The TPU is a fine chip, but if you just look at the big picture, there is every sign that nvidia could build the same or better product for less money because it has far more synergies across the hardware and chip design stack; e.g. the TPU only has PCIe connectors, while nvidia has already worked with IBM to get NVLink into supercomputers [2]. For some workloads the TPU will likely be bandwidth-starved communicating with the CPU and main memory.

[1] https://nvidianews.nvidia.com/news/nvidia-introduces-drive-c...

[2] https://www.ibm.com/us-en/marketplace/power-systems-ac922/de...

The problem is Nvidia is never going to have the AI expertise up and down the stack like Google.

As far as I am aware Nvidia does not even run a cloud do they? Obviously never going to have the production NN that Google has.

Google now has well over 4k NN in production and not sure if Nvidia has any? Well over a billion a day are using the Google NN. That data allows Google to iterate in ways that Nvidia just never would be able to.

But this was all theory and why starting to see a little more concrete results like this where Google with their TPUs able to charge 1/2 the price of using Nvidia is value. Then we also have the paper from Google on the Gen 1.

I would guess Google is working on a gen 3. Nvidia is trying to catch a moving target but without the data. So they are behind, trying to catch up, but missing an arm.

A perfect example of this phenomenon is Capsule network pioneered by Hinton. They use dynamic routing which is potentially going to require different approach to memory access as the pattern would be different than CNN or RNN.

Today the problem is memory access and no longer instruction execution. Google nailed the low hanging fruit with the Gen 1 TPUs. They have 65536 very simple cores. Now you have to go after memory access.

Your post is all over the place so a bit hard to respond. Google Fiber was NOT about cost. It was about AT&T and other established players with some local governments making it difficult for Google to access what they needed to be able to compete.

I hate debating something with someone that is doing what you are doing. Google Fiber? Really?

"I think they are actually farther along and more aggressive about exploring deep learning"

I do a LOT of surfing on sites and can easily say this is the craziest thing I have read in a bit. You are honestly comparing Nvidia to Google? Really?

Google solved Go a decade early. Hinton did the Capsule networks and basically the farther of DL. Well made it actually work. What breakthrough came from Nvidia?

A single one?

There is so much crazy stuff in your posts this must be driven by something else and something emotional? Your points are just not based on reality. Is this really about Google firing Damore?

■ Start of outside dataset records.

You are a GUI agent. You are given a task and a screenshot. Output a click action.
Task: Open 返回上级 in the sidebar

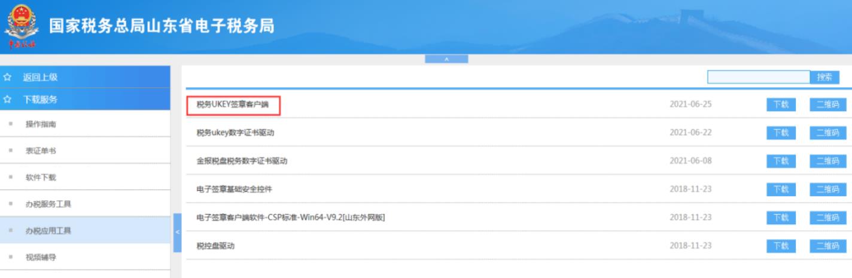point(40,77)
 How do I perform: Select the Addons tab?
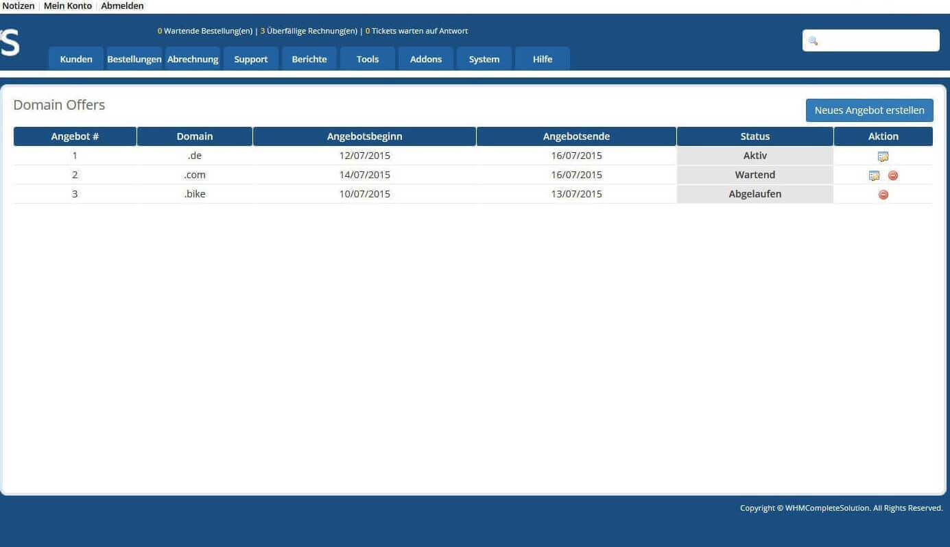pyautogui.click(x=426, y=59)
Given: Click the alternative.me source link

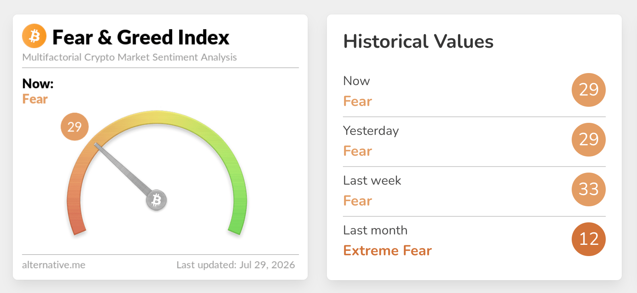Looking at the screenshot, I should point(54,265).
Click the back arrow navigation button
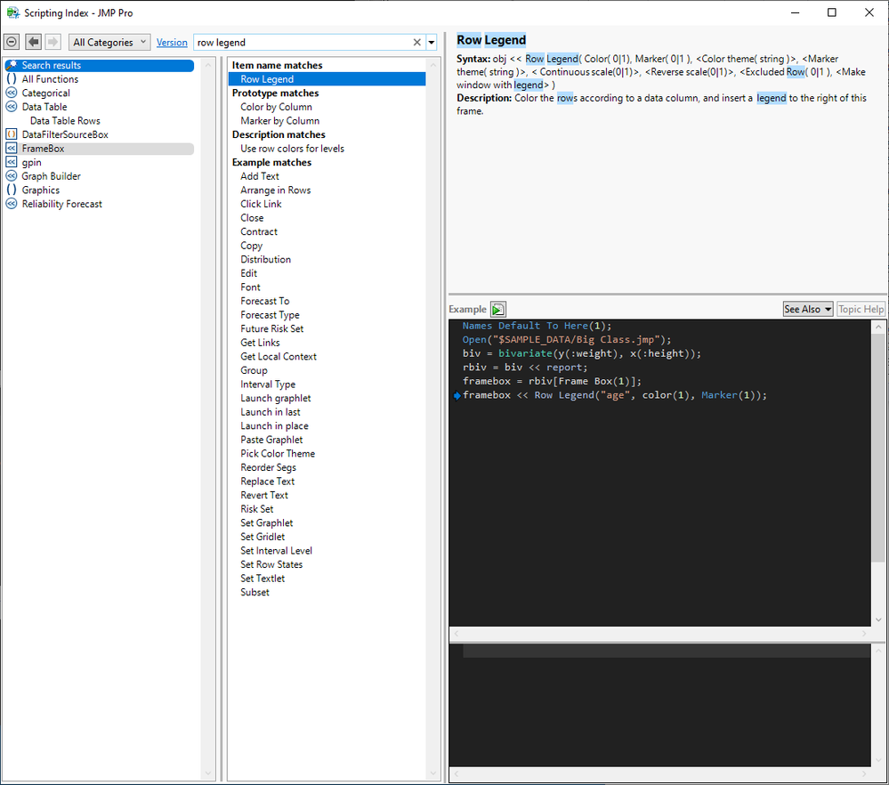The height and width of the screenshot is (785, 889). (x=33, y=42)
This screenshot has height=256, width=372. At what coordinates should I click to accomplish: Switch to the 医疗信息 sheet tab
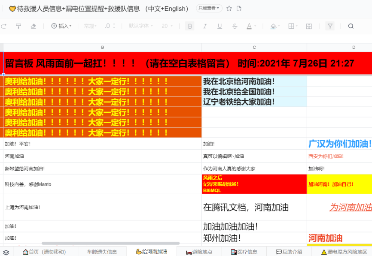click(x=244, y=252)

BTW, Nvidia read the Google Gen 1 TPU paper and why we see them doing similar things. But Google is going to move to addressing the memory access problems as that is the next area to improve. Once Google figures it out then you will see Nvidia just copy the approach like they are doing with the gen 1 TPUs.

I listened to this Nvidia presentation on YouTube and they were basically quoting the Google TPU paper. Talking about using 8 bit, integers, etc, for inference.

Google will release the gen 3 and then share a paper on the gen 2 and we will see Nvivida then try to copy that one. Nvidia always a couple of steps behind.

But I am a super curious person and can you share what this is really all about?